== EXERCISE ==
The material below holds the lines to copy: from the one with "You are a GUI" up to and including the one with "This screenshot has height=481, width=1568.". Copy them exactly and skip the pictures.

== RECORDED DATA ==
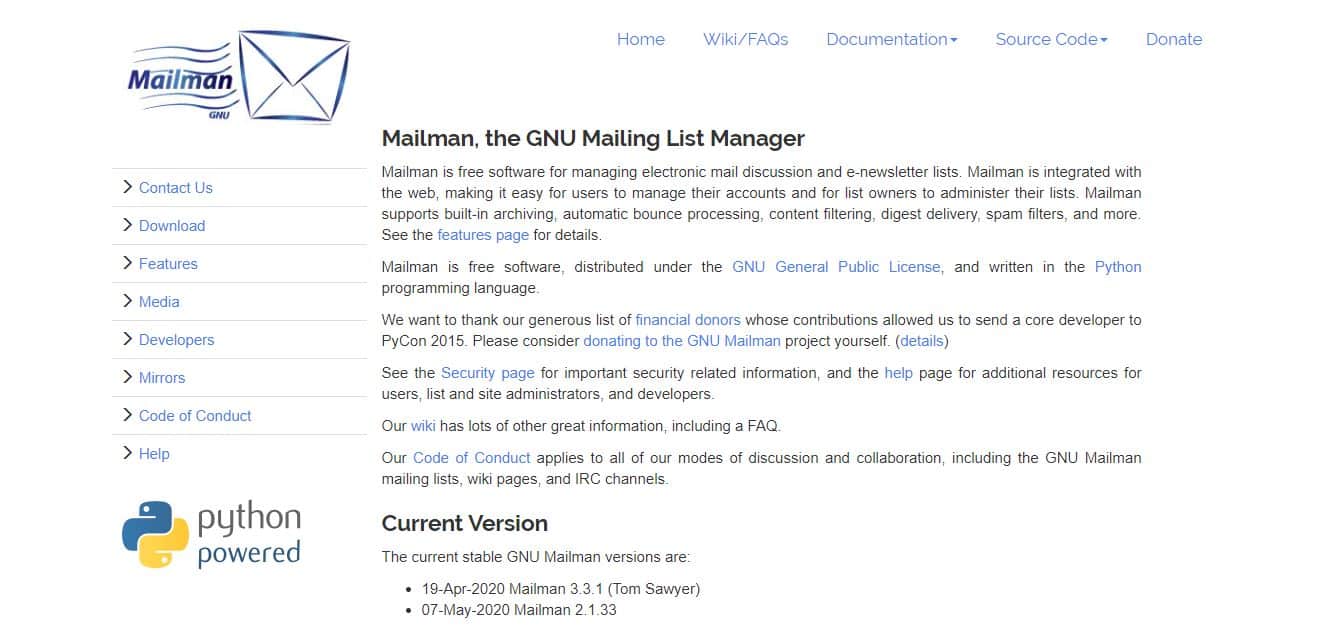The height and width of the screenshot is (635, 1335).
Task: Click the chevron icon beside Developers
Action: coord(127,339)
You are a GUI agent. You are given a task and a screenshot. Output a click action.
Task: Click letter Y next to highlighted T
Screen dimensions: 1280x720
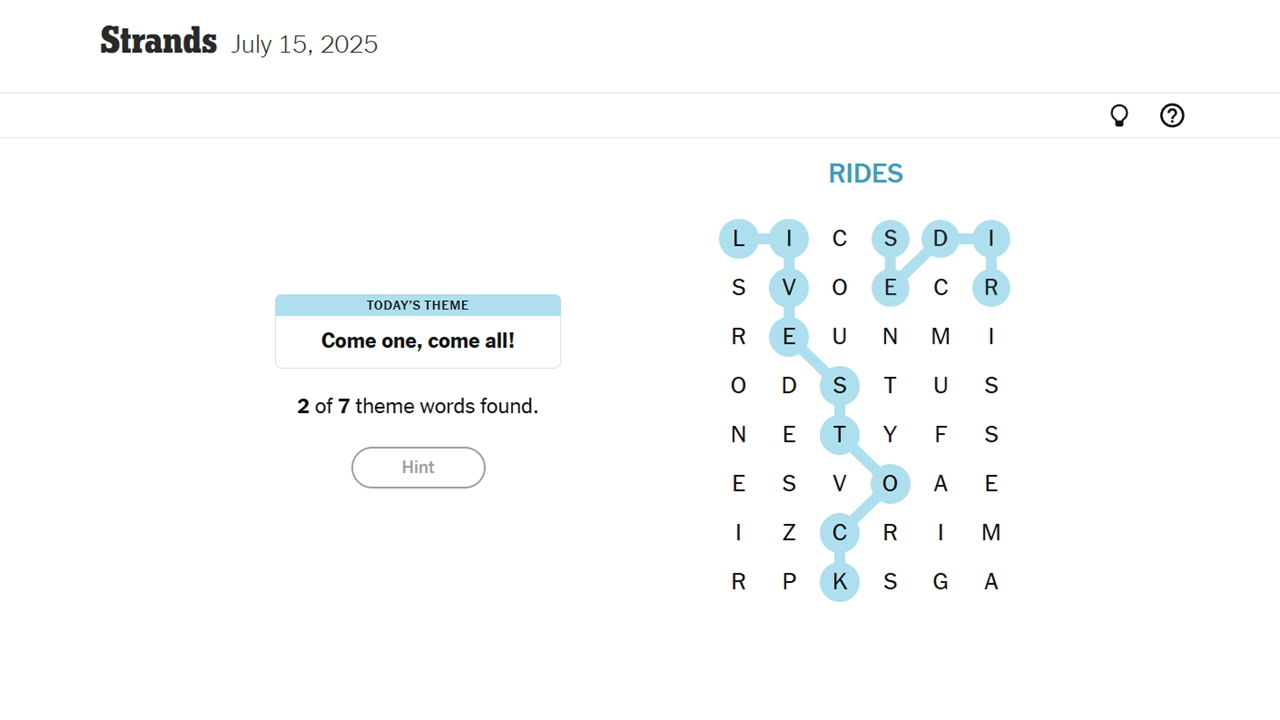(890, 435)
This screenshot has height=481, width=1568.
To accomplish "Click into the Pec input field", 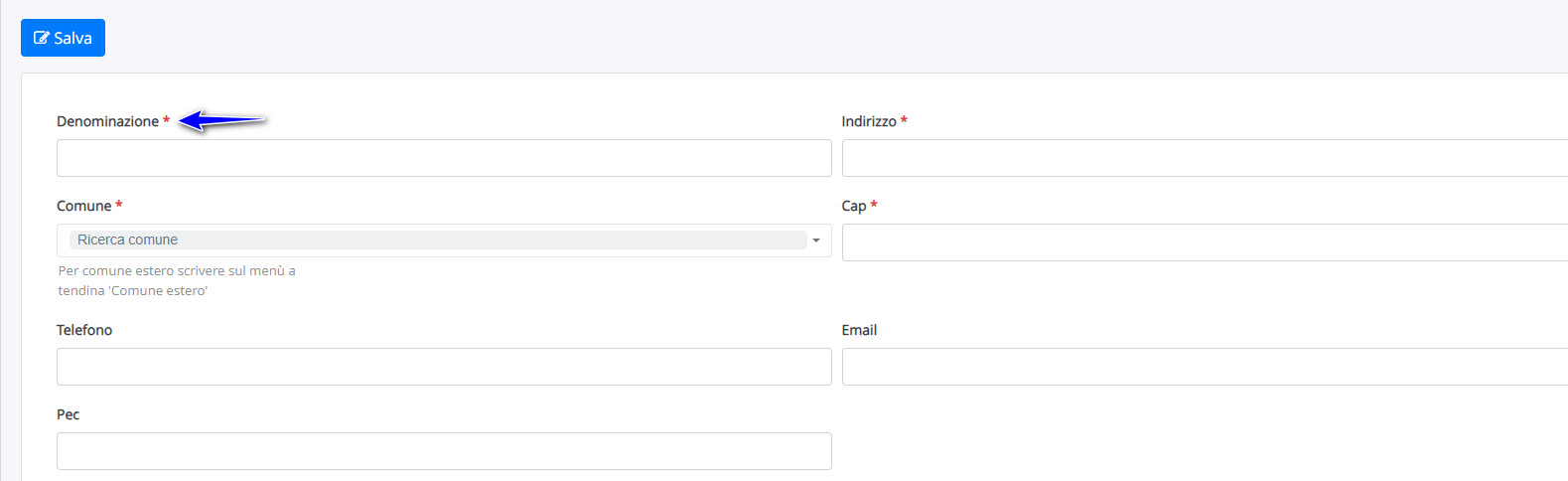I will (444, 451).
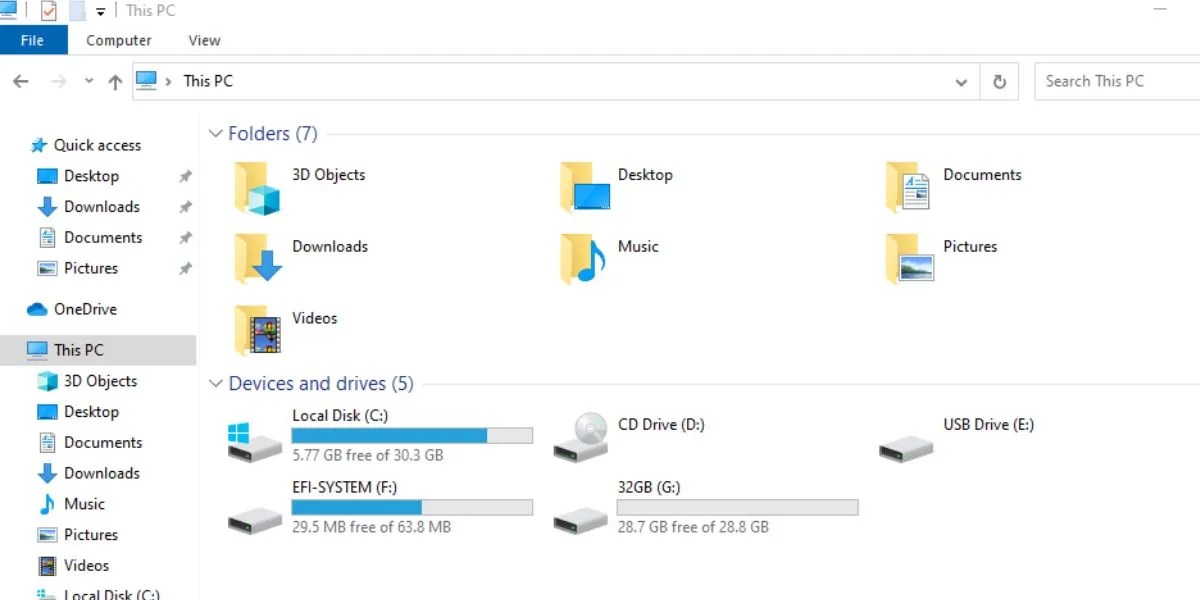
Task: Open the CD Drive (D:)
Action: point(662,424)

== ANSWER TO THE EXERCISE ==
You are a GUI agent. You are given a task and a screenshot. Output a click action.
Task: Click letter Y next to highlighted T
Screen dimensions: 1280x720
(890, 435)
This screenshot has height=481, width=1568.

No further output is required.